NEW YORK – In commercial property, the once hot investment, life sciences property, may now become office space, rather than pharmaceutical or biotech property.

With a glut of lab space on the market, developers are looking to fill these empty spaces with offices, and sometimes at a discount. Many of these spaces have climate-controlled laboratories and specialized systems to control vibrations that can interfere with experiments, as well as state-of-the-art ventilation, fire safety and power systems.

As more office spaces downsized during the pandemic, developers created lab spaces. Real-estate services firm JLL found that in 2020’s first quarter, more than 59 million square feet of new space was added, with an additional 19.1 million square feet in the pipeline across the United States.

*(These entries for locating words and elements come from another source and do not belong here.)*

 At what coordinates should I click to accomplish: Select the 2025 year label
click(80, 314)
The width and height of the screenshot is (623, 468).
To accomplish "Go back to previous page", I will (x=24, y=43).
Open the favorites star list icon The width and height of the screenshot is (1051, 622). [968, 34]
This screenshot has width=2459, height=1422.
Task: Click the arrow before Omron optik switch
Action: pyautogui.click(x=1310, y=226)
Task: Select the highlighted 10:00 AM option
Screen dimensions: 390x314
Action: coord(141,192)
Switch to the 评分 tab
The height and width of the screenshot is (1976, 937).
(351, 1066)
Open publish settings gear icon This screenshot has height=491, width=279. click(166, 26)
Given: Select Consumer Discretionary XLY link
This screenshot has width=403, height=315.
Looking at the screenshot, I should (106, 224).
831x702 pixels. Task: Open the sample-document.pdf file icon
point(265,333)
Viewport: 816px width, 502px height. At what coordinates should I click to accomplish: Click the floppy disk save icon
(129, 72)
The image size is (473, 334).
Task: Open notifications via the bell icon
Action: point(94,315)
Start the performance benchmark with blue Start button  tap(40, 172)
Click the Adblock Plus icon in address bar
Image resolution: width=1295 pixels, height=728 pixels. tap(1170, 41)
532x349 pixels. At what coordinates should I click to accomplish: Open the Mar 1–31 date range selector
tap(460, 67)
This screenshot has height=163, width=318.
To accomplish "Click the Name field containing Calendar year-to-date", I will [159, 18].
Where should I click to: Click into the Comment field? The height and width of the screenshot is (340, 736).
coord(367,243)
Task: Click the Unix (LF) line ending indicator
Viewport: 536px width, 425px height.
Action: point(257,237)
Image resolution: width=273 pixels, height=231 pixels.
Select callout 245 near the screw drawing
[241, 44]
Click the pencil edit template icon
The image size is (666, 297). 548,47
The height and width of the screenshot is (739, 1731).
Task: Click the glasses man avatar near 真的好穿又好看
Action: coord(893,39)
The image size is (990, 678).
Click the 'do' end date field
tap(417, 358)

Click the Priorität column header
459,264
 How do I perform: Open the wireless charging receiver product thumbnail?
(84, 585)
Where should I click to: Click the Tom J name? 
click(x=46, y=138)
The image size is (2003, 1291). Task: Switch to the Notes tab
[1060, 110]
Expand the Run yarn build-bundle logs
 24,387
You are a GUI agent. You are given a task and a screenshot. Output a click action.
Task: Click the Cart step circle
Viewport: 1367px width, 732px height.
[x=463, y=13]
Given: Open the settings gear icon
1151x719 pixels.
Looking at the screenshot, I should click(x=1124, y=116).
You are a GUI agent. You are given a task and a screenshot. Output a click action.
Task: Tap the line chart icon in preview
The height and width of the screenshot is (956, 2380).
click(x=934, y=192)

By comparison, an average of 3.7 million was added annually in the five years leading up to the pandemic.

However, since the pandemic’s peak, the demand for life-sciences space has dropped significantly, as many pharmaceutical and biotech firms are no longer rapidly expanding because of weak venture-capital financing, an uncertain economy and high interest rates.

Travis McCready, head of life sciences, Americas markets for JLL, said, “This is the age-old story of real estate developers over-responding.”

Projects that have hit the market in the last three years have had little to no leasing, and Dylan Burzinski, analyst at real-estate analytics firm Green Street, said that due to high interest rates and supply and demand pressures, high-quality life sciences property values have declined 15% to 20% since their peak in 2022.

JLL said that the decline in value and distress in the market will have little impact on the broader economy, as the sector accounts for fewer than 175 million square feet. The distress of the office market is more worrisome, with its 4.8 billion square feet of available space.